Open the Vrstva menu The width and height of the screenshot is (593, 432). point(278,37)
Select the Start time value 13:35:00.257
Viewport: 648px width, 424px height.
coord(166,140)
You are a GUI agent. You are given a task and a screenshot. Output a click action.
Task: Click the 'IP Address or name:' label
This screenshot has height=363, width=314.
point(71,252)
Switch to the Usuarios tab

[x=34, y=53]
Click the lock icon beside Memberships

* * *

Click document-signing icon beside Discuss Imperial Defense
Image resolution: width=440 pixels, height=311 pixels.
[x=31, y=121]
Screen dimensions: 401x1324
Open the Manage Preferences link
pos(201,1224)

---

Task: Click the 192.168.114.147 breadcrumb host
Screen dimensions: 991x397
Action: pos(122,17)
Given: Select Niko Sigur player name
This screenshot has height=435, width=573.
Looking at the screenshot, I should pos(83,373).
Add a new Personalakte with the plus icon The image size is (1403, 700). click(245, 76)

Given exercise: Count the lines in the records above that contain the word "Select". Reply with the number alone.

In response: 2